• PROBLEM: Using "green" as the search string, find the matching lines below and copy them.
───── EXERCISE INPUTS ─────
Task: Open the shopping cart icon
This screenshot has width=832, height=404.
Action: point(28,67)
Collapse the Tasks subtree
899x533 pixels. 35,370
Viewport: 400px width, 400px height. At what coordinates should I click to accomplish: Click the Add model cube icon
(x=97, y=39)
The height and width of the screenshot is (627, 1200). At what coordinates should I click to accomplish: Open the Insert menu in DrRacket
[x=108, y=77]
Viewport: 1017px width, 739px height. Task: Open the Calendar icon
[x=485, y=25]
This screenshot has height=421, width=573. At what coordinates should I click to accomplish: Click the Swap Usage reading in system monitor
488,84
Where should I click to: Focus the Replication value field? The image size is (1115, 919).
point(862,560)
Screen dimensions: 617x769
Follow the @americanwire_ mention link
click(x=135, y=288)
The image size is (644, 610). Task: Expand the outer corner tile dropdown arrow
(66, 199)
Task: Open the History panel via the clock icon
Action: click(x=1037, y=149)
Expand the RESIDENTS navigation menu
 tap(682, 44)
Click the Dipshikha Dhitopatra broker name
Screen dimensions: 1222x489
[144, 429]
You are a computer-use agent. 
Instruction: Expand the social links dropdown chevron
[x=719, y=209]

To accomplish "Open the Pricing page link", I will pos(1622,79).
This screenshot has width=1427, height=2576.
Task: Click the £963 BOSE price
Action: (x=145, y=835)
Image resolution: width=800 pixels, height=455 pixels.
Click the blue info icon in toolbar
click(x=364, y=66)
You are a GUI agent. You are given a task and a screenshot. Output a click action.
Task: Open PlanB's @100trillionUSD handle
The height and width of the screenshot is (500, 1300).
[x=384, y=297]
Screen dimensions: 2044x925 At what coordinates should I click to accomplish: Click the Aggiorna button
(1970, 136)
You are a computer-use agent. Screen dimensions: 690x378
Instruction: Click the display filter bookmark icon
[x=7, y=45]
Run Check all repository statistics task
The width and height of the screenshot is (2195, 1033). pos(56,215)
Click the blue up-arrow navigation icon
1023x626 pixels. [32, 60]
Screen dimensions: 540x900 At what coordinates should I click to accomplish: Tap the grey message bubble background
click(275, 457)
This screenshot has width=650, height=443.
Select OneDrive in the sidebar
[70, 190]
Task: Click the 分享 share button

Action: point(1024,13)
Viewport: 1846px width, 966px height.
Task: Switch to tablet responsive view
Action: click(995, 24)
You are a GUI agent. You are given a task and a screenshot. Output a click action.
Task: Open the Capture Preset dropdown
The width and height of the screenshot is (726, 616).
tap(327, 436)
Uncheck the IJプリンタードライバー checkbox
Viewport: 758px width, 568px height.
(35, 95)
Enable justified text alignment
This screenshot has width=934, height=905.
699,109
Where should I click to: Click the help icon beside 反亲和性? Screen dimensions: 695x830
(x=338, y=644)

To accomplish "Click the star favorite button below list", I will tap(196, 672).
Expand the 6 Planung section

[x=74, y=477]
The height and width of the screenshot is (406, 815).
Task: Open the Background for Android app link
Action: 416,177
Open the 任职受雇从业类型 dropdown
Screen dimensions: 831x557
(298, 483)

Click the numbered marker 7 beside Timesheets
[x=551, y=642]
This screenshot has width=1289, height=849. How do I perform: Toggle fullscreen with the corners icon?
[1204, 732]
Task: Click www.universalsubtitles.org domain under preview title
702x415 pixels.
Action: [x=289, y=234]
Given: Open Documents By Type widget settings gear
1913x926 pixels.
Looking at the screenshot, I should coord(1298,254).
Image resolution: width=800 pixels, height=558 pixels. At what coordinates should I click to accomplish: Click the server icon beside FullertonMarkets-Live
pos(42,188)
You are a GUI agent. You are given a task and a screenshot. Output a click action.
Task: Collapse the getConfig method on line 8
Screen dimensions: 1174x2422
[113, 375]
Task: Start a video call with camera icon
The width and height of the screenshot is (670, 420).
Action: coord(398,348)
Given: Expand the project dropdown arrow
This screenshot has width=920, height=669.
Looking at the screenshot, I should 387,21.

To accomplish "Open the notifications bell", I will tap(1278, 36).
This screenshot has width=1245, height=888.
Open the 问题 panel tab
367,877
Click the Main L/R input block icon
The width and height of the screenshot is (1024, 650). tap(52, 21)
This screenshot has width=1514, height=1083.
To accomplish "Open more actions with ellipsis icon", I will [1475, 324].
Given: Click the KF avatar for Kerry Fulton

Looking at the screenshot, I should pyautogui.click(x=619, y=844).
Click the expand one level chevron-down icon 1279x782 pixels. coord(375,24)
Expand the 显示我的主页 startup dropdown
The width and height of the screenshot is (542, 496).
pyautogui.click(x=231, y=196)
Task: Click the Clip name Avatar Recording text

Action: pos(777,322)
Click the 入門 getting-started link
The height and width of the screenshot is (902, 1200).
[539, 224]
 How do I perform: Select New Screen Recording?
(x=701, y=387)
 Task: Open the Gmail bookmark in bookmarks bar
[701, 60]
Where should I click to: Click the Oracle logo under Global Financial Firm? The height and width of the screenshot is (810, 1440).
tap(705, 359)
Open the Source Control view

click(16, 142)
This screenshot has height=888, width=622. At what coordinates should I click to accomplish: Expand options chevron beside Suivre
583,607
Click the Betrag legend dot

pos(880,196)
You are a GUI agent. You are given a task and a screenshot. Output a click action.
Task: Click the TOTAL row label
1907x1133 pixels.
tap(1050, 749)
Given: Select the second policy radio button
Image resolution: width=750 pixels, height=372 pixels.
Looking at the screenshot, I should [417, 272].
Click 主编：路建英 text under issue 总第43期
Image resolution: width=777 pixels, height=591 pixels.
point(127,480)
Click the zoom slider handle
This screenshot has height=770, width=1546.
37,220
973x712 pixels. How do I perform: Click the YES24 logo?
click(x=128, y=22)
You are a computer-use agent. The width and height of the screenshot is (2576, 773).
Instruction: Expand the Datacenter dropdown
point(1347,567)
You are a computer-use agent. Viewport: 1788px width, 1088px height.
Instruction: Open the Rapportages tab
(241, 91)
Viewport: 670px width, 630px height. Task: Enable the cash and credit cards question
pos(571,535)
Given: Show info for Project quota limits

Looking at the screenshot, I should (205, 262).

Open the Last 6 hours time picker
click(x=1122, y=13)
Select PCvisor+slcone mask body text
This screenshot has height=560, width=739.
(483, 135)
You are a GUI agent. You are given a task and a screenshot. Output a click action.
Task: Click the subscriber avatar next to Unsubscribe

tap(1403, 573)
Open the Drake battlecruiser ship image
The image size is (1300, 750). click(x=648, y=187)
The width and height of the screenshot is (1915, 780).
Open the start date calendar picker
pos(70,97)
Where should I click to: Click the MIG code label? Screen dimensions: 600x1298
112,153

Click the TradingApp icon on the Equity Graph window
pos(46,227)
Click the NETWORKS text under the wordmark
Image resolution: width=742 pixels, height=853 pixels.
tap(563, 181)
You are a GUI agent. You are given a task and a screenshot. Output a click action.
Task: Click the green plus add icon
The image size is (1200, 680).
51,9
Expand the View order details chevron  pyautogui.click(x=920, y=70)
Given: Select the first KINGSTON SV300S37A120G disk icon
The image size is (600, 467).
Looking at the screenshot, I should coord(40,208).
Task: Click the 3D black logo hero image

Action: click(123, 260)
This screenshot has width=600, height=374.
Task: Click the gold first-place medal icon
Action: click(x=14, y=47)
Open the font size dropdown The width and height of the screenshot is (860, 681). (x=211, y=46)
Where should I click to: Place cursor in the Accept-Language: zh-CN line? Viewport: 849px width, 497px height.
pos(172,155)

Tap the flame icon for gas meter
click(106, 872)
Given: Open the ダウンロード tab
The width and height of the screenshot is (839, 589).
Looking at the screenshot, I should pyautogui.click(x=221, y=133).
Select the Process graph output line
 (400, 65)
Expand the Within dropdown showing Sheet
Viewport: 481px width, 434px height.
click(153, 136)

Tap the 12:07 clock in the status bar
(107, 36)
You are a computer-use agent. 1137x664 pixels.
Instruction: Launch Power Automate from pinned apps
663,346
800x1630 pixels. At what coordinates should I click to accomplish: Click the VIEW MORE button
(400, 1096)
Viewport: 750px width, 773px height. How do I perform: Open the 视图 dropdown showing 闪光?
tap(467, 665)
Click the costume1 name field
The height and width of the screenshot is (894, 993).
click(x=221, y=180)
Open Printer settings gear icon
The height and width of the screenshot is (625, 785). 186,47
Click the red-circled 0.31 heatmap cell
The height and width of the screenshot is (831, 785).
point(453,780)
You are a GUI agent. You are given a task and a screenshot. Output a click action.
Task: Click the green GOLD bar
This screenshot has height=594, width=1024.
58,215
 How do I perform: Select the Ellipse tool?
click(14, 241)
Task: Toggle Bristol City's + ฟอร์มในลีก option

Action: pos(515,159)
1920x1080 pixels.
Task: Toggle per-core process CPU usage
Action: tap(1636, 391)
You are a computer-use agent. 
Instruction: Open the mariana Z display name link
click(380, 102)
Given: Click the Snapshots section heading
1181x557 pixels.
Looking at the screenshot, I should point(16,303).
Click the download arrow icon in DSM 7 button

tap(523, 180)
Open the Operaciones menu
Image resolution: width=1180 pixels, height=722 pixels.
─────
• TASK RESPONSE:
Task: Click the green plus add icon
Task: Click the green GOLD bar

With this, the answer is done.